When deploying an application, it is always important to consider what demands it will make on a servers resources. With clustering, there is a related issue that also needs to be taken into account: how is the load re-distributed after a failover?
Consider one of the simplest cases, an active/active, 2-node file server cluster, with node A and node B each serving a single share. If node A fails, its resources will move to node B, placing an additional load on node B. In fact, if node A and B were each running at only 50% capacity before the failure, node B will be completely saturated (100% of capacity) after the failover is completed, and performance may suffer.
While this situation may not be optimal, it is important to remember that having all of the applications still running, even in a reduced performance scenario, is a 100% improvement over what you would have without the high availability protection that clusters provide.
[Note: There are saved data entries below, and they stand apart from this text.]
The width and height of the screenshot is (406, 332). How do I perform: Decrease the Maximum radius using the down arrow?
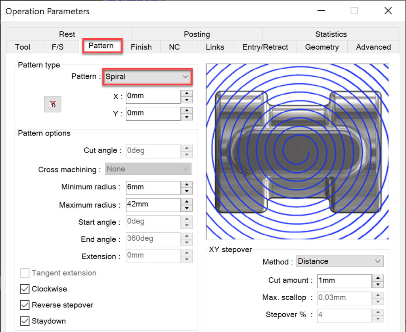click(186, 207)
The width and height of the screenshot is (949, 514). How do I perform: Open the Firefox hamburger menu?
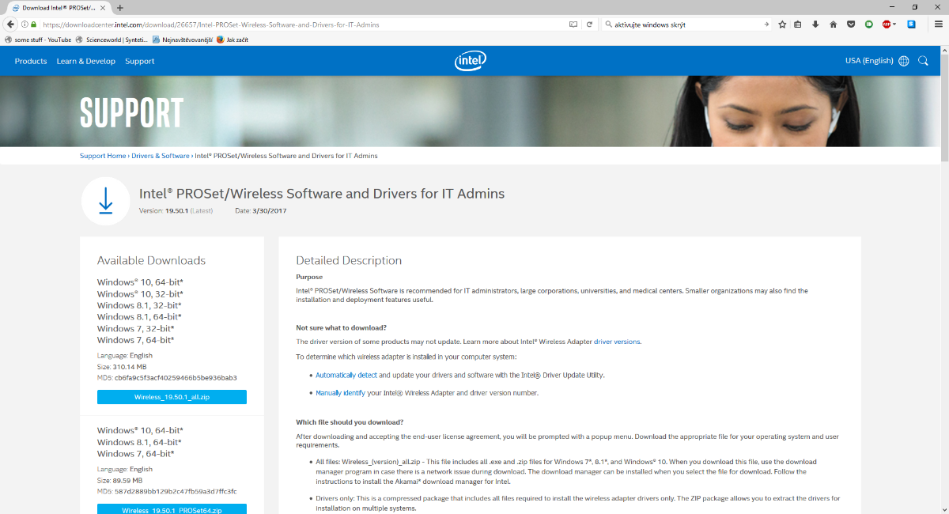click(936, 25)
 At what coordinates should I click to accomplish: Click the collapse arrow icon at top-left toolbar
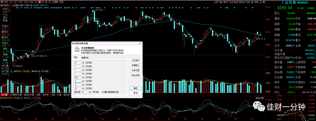(x=2, y=2)
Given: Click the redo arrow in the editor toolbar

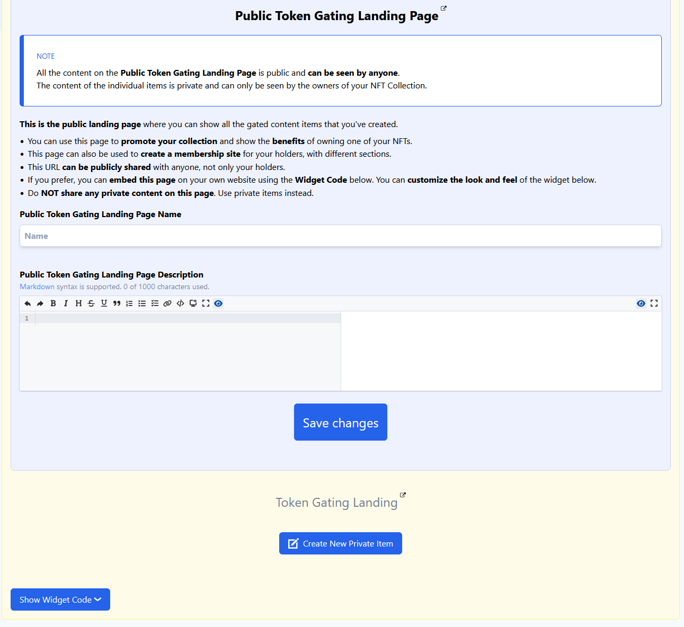Looking at the screenshot, I should click(x=40, y=303).
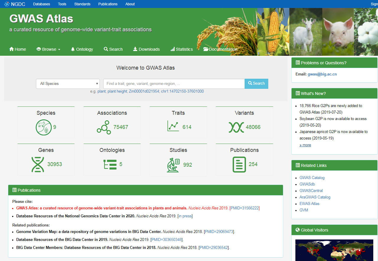Screen dimensions: 378x261
Task: Click the Species farm animal icon
Action: (43, 127)
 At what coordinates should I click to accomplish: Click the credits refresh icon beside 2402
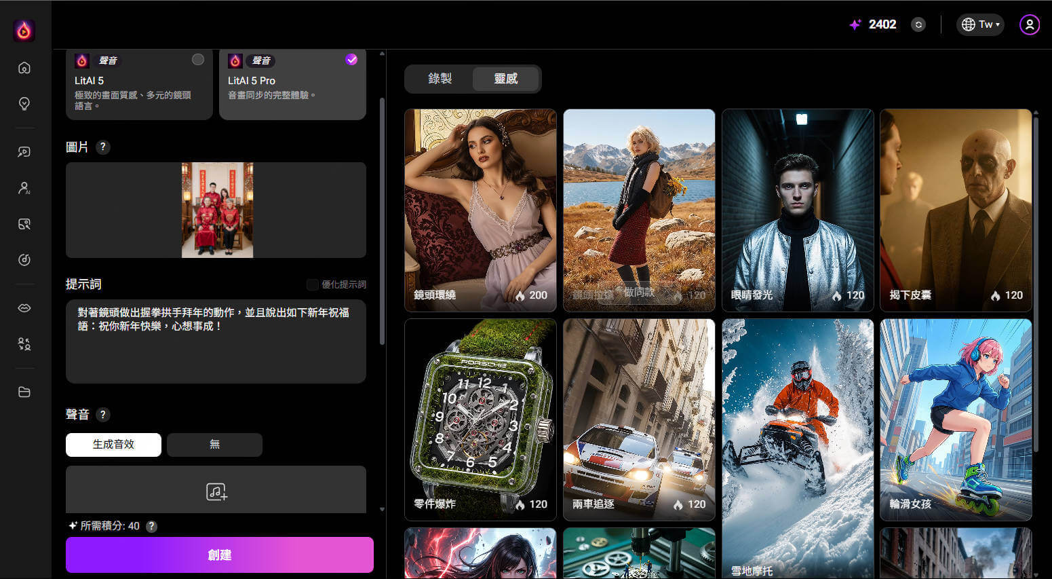[918, 25]
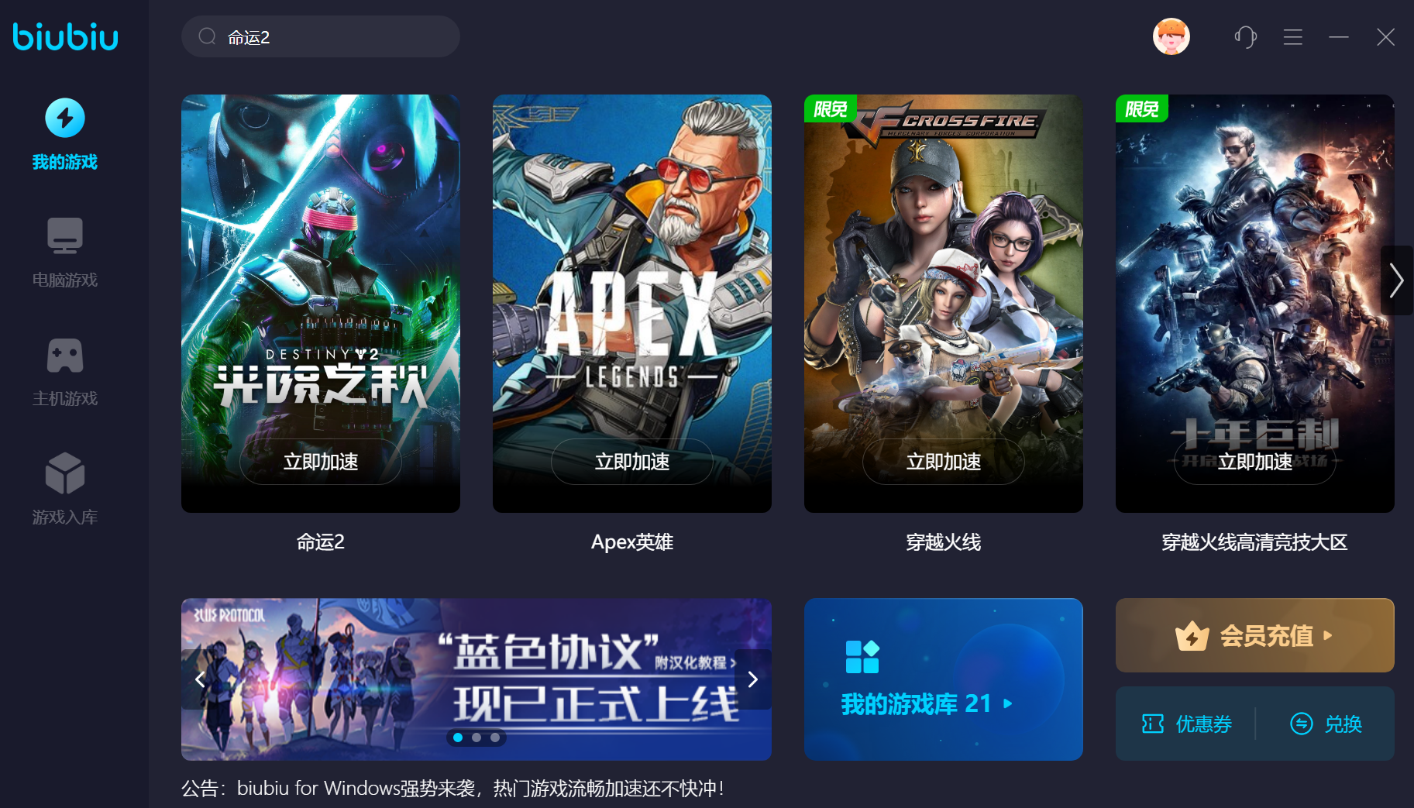
Task: Click the search field containing 命运2
Action: coord(321,36)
But this does bring up the notion of risk, and what amount of it you are willing to accept in order to protect the performance, and ultimately the availability, of your applications.
We have intentionally chosen the worst case (an active/active, 2-node cluster with each node running a single application that consumes half of the servers resources) for the purpose of clarity. With an additional node, the equation changes: there are more servers to support the workload, but if all three nodes are running at 50% capacity and there are two failures, the single remaining server will simply not be able to handle the accumulated load of the applications from both of the failed servers. Of course, the likelihood of two failures is considerably less than that of a single failure, so the risk is mitigated somewhat.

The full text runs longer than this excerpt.